北海道の東、海辺の町で羊を飼いながら小説を書く河﨑秋子さん。そのワイルドでラブリーな日々をご自身で撮られた写真と共にお届けします!
>>【連載第8回】河﨑秋子の羊飼い日記「羊と山羊のあいだと君の名は」

 時々人から「飼ってる羊に名前はつけるんですか?」と言われるが、答えはノーだ。個体識別のため番号の割り振りぐらいはするが、ペットのような名前はつけない。子羊はラムとして、繁殖用の母羊もいずれはマトンとして肉になる運命だからだ。

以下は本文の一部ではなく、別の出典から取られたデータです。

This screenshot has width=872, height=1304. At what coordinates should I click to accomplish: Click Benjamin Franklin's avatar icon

 ただ、例外はある。種羊、父親となる羊だ。こちらは去勢しておらず、男性ホルモンの関係で肉が硬く臭くなるため、食用にはならない。なので、普通に名前をつけている(今いる種羊はテリーさんという)。実は理由がもう一つあり、種羊が名無しだと私の母が「今日も元気だね、ぶらぶらさん!」と呼んでしまうのだ。お分かり頂けるだろうか、写真をご覧頂こう。

 羊の場合、身体に対する睾丸の体積比は哺乳類トップクラス。これゆえオス一頭で50~200頭のメス相手に繁殖が可能になる。生物として優秀である立派な証拠なのだが、その呼び名が『ぶらぶらさん』じゃ、あんまりじゃないか。

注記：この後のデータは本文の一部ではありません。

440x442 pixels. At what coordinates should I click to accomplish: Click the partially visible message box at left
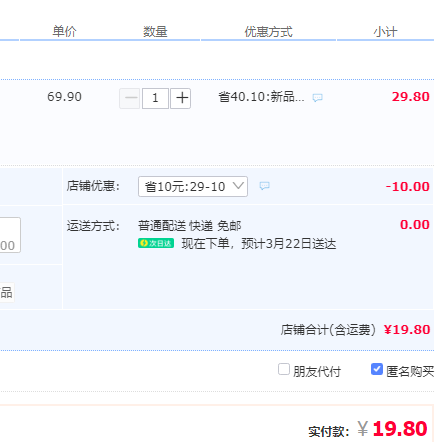pos(10,235)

 ところで今年も子羊が大きくなり、尻や太腿がプリプリしてきた。あと少ししたら出荷か…と思うと感慨深い。同時に、生き物を産ませ、それを肉にし、経済活動を行うという畜産家の業を噛みしめてもいる。この想いを小説で活かすには…などと畑で考えていると、遠方で暮らす食いしん坊の姉からLINEメッセージが来た。
“今年も肉いっぱい産まれた? 肉みんな元気?”
返信:“いや肉ってなにさ! そこはせめて羊って言おうよ!”
 ツッコミを入れつつ、こういう屈託のなさすぎる人が小説を書いたら誰も書いたことのない話を作り上げそうな気もして、慌てて考えを打ち消したのだった。

 
 
河﨑秋子(かわさき・あきこ)
羊飼い。1979年北海道別海町生まれ。北海学園大学経済学部卒。大学卒業後、ニュージーランドにて緬羊飼育技術を1年間学んだ後、自宅で酪農従業員をしつつ緬羊(めんよう)を飼育・出荷。
2012年『北夷風人』北海道新聞文学賞(創作・評論部門)受賞。2014年『颶風(ぐふう)の王』三浦綾子文学賞受賞。翌年7月『颶風の王』株式会社KADOKAWAより単行本刊行(2015年度JRA賞馬事文化賞受賞)。